Wang Saihua, Zhang Juhua, Hao Shuwen, Zhu Luoning, Ning Zhongping, Zhao Zhihong
Department of Cardiology, Shanghai University of Medicine and Health Sciences Affiliated Zhoupu Hospital, Shanghai, China.
Department of Social Medicine and Health Career Management, School of Public Administration, Fudan University, Shanghai, China.
Front Cardiovasc Med. 2022 Jul 6;9:905344. doi: 10.3389/fcvm.2022.905344. eCollection 2022.
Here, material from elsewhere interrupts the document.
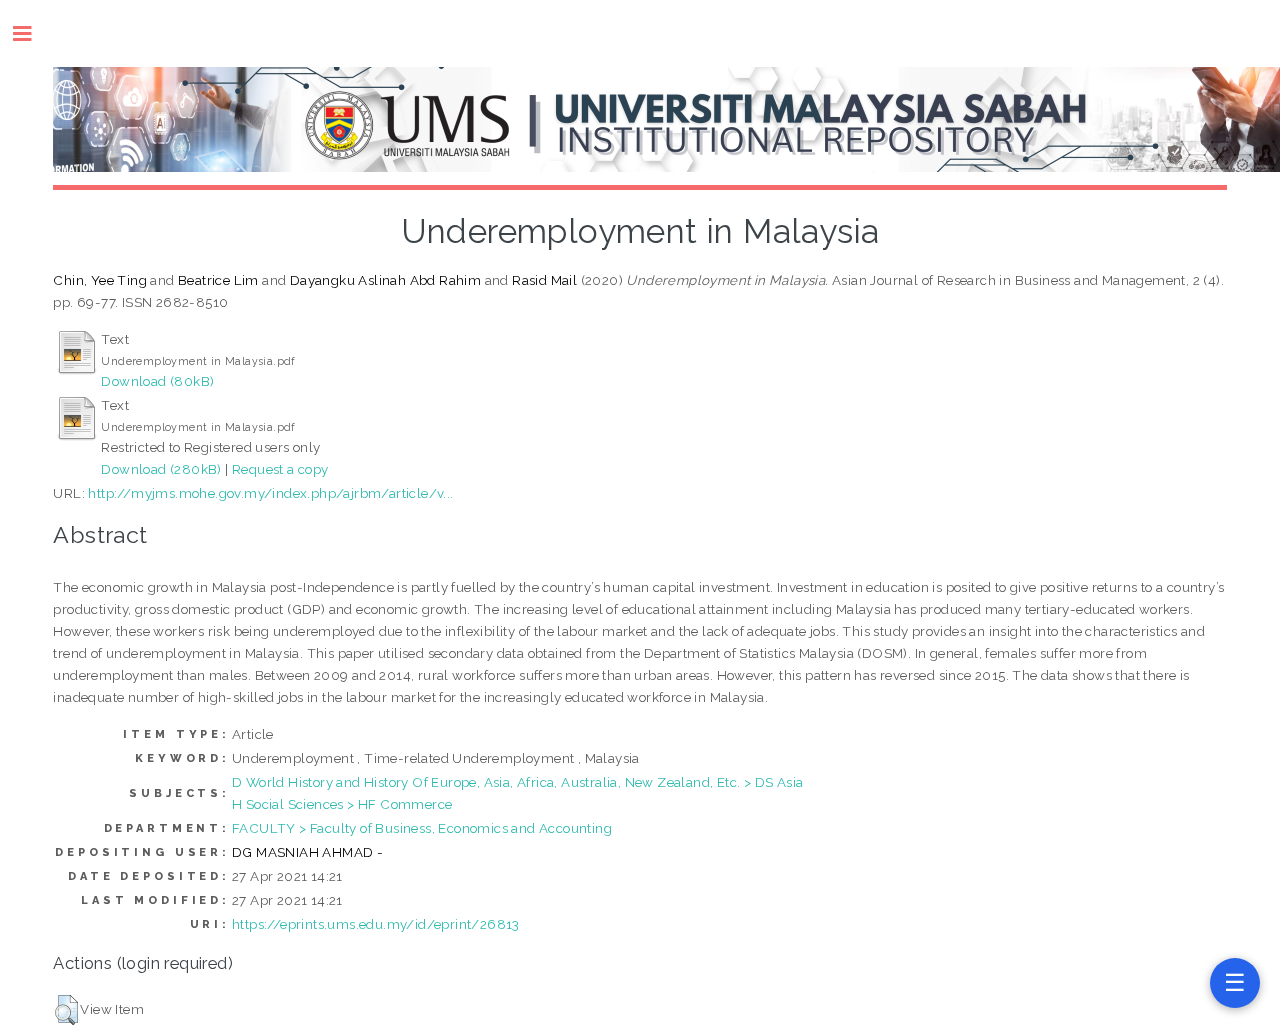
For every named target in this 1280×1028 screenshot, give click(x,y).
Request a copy (280, 469)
Left atrial appendage closure (LAAC) devices can be inadvertently released into unfavorable locations, which may allow them to migrate to a different position within the left atrial appendage or embolize from the heart into the aorta. In such instances, it can be challenging to remove the LAAC device. Here, we present two cases in which patients with atrial fibrillation experienced LAAC device exposure at an inappropriate site because of interventional operator error and device mismatch: (a) the LAAC device was dislodged into the aortic arch and retrieved percutaneously from the femoral artery route, and (b) in the left atrium, which was dislodged into the left atrium and retrieved atrial transseptal puncture of the femoral vein.
左心耳封堵(LAAC)装置可能会意外释放到不理想的位置,这可能使其在左心耳内迁移到不同位置或从心脏栓塞至主动脉。在这种情况下,取出LAAC装置可能具有挑战性。在此,我们介绍两例因介入操作者失误和装置不匹配导致房颤患者的LAAC装置在不适当部位暴露的病例:(a)LAAC装置移位至主动脉弓并经皮从股动脉途径取出,以及(b)在左心房内,该装置移位至左心房并经股静脉房间隔穿刺取出。